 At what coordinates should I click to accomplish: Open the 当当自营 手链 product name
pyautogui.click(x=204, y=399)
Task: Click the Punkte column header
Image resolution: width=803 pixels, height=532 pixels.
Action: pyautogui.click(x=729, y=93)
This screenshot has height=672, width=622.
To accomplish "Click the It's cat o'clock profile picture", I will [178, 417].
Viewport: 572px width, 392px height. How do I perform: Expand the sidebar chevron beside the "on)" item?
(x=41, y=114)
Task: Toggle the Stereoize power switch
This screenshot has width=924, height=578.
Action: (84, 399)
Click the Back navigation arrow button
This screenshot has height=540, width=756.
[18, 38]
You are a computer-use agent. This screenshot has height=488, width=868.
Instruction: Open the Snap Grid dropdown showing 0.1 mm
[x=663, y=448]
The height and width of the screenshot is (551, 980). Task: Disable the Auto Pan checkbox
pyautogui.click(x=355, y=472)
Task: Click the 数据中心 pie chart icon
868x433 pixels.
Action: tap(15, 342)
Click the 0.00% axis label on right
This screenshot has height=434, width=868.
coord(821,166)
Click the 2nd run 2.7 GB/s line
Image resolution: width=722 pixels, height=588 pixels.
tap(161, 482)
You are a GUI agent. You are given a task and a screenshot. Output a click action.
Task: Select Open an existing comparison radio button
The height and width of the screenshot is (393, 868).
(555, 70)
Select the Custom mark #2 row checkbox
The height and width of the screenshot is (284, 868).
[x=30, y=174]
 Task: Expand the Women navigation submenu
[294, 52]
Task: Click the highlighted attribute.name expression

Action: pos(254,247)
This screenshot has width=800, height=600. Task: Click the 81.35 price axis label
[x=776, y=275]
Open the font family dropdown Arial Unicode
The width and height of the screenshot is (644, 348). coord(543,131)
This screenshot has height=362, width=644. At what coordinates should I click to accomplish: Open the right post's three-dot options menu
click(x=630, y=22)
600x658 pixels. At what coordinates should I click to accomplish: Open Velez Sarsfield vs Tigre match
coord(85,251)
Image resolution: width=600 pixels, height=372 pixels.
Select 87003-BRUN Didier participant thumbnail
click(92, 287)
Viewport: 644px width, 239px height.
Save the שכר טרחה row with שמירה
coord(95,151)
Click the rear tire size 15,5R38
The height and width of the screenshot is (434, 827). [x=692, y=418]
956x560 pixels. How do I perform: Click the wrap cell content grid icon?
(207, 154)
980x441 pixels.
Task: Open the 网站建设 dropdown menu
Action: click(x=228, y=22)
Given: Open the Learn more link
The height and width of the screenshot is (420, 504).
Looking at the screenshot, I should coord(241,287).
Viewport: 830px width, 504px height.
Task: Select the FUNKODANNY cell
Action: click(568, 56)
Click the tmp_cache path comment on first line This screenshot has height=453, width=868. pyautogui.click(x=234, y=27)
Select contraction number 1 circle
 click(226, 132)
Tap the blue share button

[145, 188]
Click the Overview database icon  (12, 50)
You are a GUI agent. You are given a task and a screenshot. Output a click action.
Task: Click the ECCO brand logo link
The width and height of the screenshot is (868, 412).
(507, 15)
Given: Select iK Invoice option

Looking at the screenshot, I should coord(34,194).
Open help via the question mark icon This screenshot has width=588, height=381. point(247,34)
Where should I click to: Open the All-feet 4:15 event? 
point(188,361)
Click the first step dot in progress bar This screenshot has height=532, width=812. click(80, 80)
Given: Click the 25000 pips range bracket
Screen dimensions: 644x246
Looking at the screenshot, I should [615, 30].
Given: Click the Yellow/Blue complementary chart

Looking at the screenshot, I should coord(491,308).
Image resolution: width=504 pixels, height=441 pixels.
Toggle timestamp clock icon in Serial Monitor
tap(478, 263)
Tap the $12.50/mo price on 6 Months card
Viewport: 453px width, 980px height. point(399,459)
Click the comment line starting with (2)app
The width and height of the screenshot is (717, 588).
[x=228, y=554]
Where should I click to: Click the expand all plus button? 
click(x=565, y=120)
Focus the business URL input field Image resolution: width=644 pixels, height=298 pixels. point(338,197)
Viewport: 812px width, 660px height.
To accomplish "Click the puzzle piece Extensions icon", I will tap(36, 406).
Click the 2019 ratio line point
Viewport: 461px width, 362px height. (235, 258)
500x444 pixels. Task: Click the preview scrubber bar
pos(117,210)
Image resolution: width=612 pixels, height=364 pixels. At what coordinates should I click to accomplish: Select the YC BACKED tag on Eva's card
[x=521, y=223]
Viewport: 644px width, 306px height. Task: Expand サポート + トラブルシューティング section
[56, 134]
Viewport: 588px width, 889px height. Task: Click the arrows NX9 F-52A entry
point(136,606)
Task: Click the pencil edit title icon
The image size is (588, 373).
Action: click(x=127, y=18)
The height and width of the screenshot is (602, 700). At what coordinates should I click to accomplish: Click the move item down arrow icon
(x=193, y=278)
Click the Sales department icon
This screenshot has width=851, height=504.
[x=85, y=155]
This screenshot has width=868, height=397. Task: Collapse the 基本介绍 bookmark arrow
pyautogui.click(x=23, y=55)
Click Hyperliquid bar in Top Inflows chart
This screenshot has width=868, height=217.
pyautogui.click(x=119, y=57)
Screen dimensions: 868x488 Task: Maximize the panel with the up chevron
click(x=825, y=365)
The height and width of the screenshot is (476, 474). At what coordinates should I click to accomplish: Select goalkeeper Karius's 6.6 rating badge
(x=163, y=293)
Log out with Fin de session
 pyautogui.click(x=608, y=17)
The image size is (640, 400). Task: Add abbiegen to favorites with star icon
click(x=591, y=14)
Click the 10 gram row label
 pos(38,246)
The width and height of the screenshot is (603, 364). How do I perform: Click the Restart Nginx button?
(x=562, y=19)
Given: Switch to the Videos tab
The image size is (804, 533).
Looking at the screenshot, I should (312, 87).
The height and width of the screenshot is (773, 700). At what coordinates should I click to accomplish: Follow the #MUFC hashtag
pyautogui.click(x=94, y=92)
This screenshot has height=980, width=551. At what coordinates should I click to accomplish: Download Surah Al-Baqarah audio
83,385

____

> _Problem to solve_: How many of the lines in these entries hold "first"? Report only the count.

> _Exercise answer_: 2